Он стоял посреди проснувшейся природы, вдруг осуществленный, нашедший себя, он — АЛЕКСЕЙ ЛУНЕВ, человек, мужчина, двадцать пять лет, ныне живущий и здравствующий. Родился в Ринордийске, там же окончил школу, лет с пятнадцати начал писать стихи, потому поступил в Ринордийский Филологический Институт, сокращённо РФИ. Публиковался в газетах, поэтических альманахах, хоть и не очень интенсивно. В двадцать два года с отличием окончил университет, не то, что младший братец-лентяй, а ещё через год уехал в путешествие по загранице, частично на вырученные от публикаций средства, частично при содействии литературного сообщества. Через два года вернулся — в конце августа. С удивлением обнаружил, что довольно популярен в Ринордийске, а может — и за его пределами. В начале ноября написал эпиграмму на правителя страны, за что был сослан в степи приозёрья. Вот так-то.

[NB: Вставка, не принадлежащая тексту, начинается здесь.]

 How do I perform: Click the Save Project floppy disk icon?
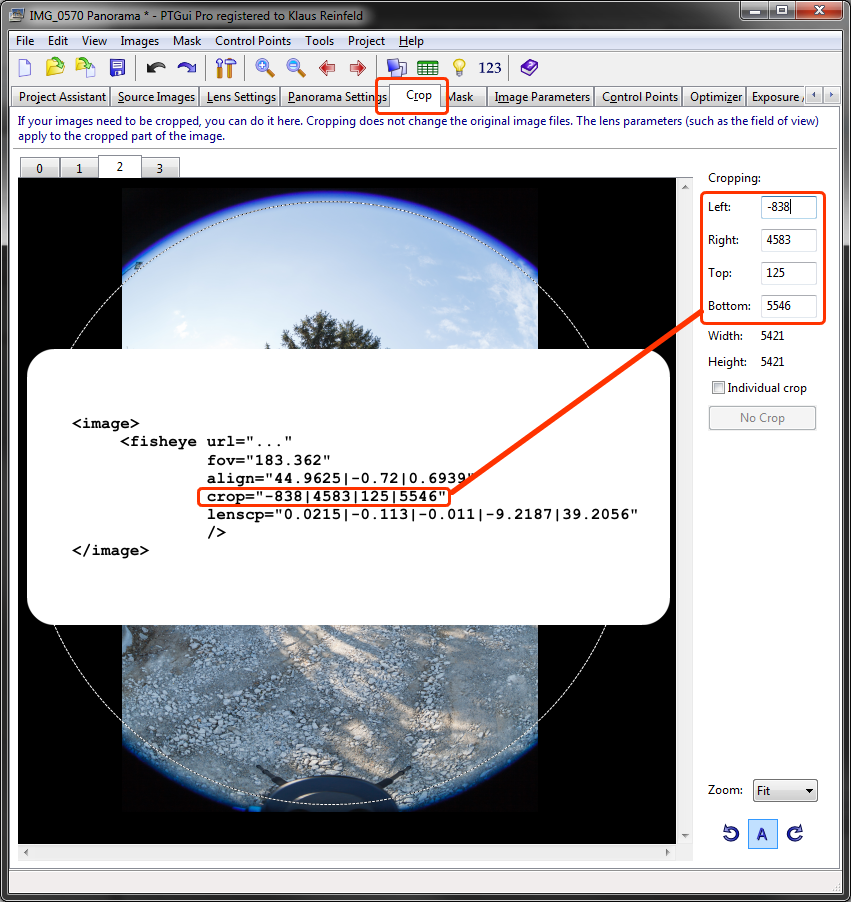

Это открытие более всего поразило его тем, что всё это он знал уже когда-то. Так почему же только сейчас эти знания вернулись в своём прежнем виде? Как так получилось, что он как будто забыл всю свою жизнь, что за сон, наваждение, что за глубокий провал по ту сторону бытия, длительная заморозка живой памяти и самоосознания? Вот же он, тот самый Алексей Лунев, стоит здесь, никуда не исчезал, не прекращал существование, только был в анабиозе что ли или в коме, душевном таком эквиваленте комы, но всё это время жил. Живёт.